Addiction can be defined in many ways. In the dictionary, addiction is defined as "the fact or condition of being addicted to a particular substance, thing, or activity." Sounds nicer that way, doesn't it? Addiction seems okay when it's just a word in the dictionary, when its grip doesn't determine your every move, when its power doesn't destroy your family, or your dreams, or your life. You use addiction as a way to justify your mistakes. You may be a lot of things, but at least you're not an addict, right? At least you aren't the lowest of the low, right? For some reason, that makes us feel better. We put addiction into a category that we consider ourselves so far away from. No one we love can possibly be low enough to be an addict. We don't associate ourselves with those kinds of people. Addiction isn't meant for people like me, right?
Wrong.
You think you know exactly what addiction looks like, how it comes about, the kind of people it reaches; we look down on addicts like they're trash on the street, like they have another choice. Addiction seems so beneath you; until it's your best friend, or your son, or your mom. It seems like it's only meant for the outcasts of the world, until you find yourself lying awake at night wondering where your child is, wondering if they're safe, or even alive; wanting so badly to pull them up from the black hole they've fallen into.
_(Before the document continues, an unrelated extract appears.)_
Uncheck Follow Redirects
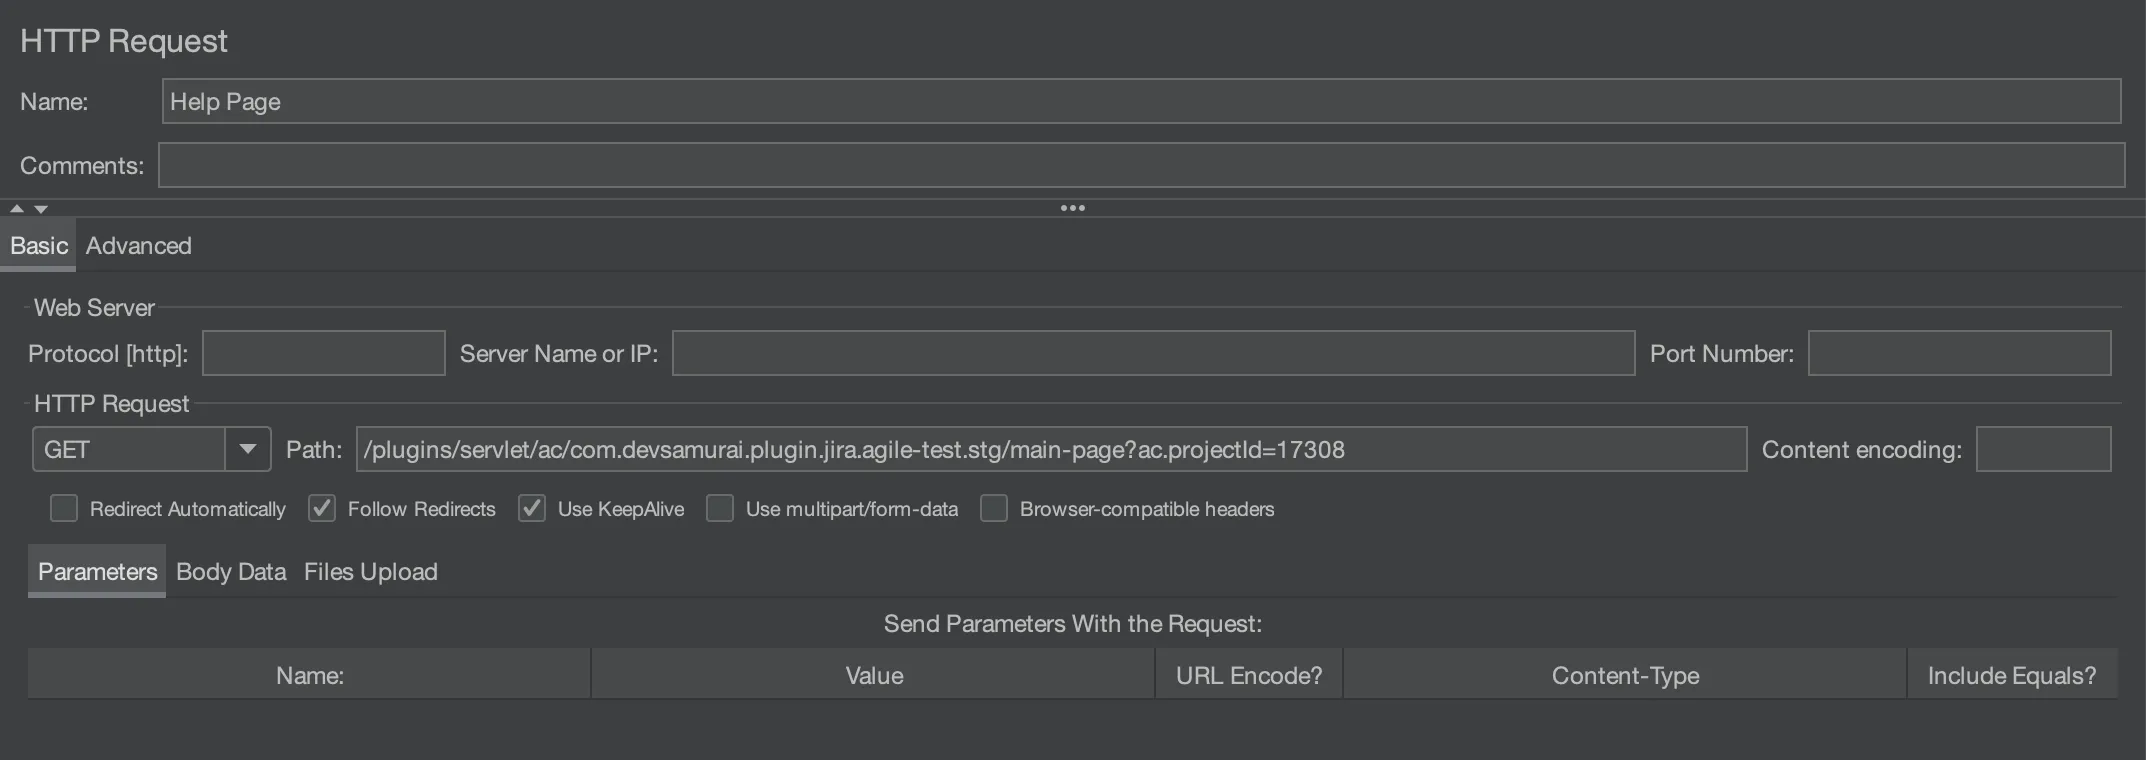 321,508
See, the truth about addiction is that it's everywhere. Addiction sees no race, no social class, no education, no neighborhood. Addiction touches every type of person. It's a disease. It is a process in the brain that tells an addict "I need this to live" and it outranks everything else in a person's life.
No one wants to live the life of an addict, I can promise you that. No one dreams about putting a needle in their arm to make it through the day. No one wants to wake up in the floor in some disgusting and unfamiliar place. No little girl or boy hopes that one day a glass of whiskey will be the only thing to bring them peace. No one wants to disappoint the people they love the most; steal from them and break their hearts, lose their kids, lose everything that's important to them.
Addiction is a disease. That's not an opinion by the way; it's a fact. It's an incurable disease that more often than not claims the lives of its victims. It rips fathers and mothers from their kids, it ruins families altogether, and it creates a dialogue of death and destruction wherever it goes.
The truth about addiction is that it's real and it's everywhere. The truth is that it touches every single one of us in some way. The truth is that we are all human, and we all have our demons.
The truth is we are all just doing the best we can, and addicts deserve just as much of a chance at life on the rest of us. Don't look down on what you don't understand.